I have just replaced my primary single-core notebook
with a nearly identical dual-core notebook,
and moved the usb-bluetooth peripheral from the old
machine to the new one.
On the single-core machine, suspend/resume (RAM) worked
fine even with the bluetooth module enabled.
On the new dual-core machine, resuming with bluetooth
enabled results in an infinite(?) lockup in an unbounded
loop in hub_tt_kevent(). With PM debug on, I see
tens of thousands of these messages scrolling on the console:
kernel: usb 5-1: clear tt 4 (9042) error -71
kernel: usb 5-1: clear tt 4 (9042) error -71
kernel: usb 5-1: clear tt 4 (9042) error -71
(over and over and ...)
By restricting iterations on the unbounded loop
the machine is able to resume again.
Greg / Marcel: any words of wisdom?
And we should probably put bounds permanently on that loop:
I devised/used this patch to accomplish it.
Now, I still get close to a thousand or so such
messages, in groups, showing up in syslog,
but at least the system can resume after suspend.

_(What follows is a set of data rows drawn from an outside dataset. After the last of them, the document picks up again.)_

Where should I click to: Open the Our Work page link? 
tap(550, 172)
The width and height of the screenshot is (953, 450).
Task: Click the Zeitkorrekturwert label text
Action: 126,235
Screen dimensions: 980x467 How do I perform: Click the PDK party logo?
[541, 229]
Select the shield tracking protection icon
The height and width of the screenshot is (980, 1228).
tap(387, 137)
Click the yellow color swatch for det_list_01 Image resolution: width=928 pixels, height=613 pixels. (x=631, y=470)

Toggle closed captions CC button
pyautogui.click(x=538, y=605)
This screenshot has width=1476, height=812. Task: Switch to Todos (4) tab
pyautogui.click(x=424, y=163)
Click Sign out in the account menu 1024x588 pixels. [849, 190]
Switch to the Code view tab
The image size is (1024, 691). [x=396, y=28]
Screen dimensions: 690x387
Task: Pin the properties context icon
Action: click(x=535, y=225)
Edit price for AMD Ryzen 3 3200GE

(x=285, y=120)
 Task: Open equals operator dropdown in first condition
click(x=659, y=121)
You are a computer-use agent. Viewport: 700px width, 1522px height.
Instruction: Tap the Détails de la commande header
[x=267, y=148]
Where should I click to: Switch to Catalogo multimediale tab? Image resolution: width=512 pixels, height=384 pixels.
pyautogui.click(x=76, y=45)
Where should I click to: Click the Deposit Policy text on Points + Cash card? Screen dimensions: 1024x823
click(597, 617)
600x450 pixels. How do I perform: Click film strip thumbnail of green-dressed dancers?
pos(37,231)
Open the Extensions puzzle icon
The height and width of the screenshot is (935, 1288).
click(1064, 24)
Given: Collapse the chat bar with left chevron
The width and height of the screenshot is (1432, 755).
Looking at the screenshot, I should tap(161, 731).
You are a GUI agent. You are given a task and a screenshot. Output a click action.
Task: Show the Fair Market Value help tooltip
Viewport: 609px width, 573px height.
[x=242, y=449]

Signed-off-by: Mark Lord <[email protected]>
--- linux/drivers/usb/core/hub.c.orig 2007-04-26 12:02:47.000000000 -0400
+++ linux/drivers/usb/core/hub.c 2007-05-01 18:48:46.000000000 -0400
@@ -403,9 +403,10 @@
struct usb_hub *hub =
container_of(work, struct usb_hub, tt.kevent);
unsigned long flags;
+ int limit = 500;
spin_lock_irqsave (&hub->tt.lock, flags);
- while (!list_empty (&hub->tt.clear_list)) {
+ while (--limit && !list_empty (&hub->tt.clear_list)) {
struct list_head *temp;
struct usb_tt_clear *clear;
struct usb_device *hdev = hub->hdev;
-----
On Tue, 1 May 2007, Mark Lord wrote:
> I have just replaced my primary single-core notebook
> with a nearly identical dual-core notebook,
> and moved the usb-bluetooth peripheral from the old
> machine to the new one.
>
> On the single-core machine, suspend/resume (RAM) worked
> fine even with the bluetooth module enabled.
>
> On the new dual-core machine, resuming with bluetooth
> enabled results in an infinite(?) lockup in an unbounded
> loop in hub_tt_kevent(). With PM debug on, I see
> tens of thousands of these messages scrolling on the console:
>
> kernel: usb 5-1: clear tt 4 (9042) error -71
> kernel: usb 5-1: clear tt 4 (9042) error -71
> kernel: usb 5-1: clear tt 4 (9042) error -71
> (over and over and ...)
>
> By restricting iterations on the unbounded loop
> the machine is able to resume again.
>
> Greg / Marcel: any words of wisdom?
>
> And we should probably put bounds permanently on that loop:
>
> I devised/used this patch to accomplish it.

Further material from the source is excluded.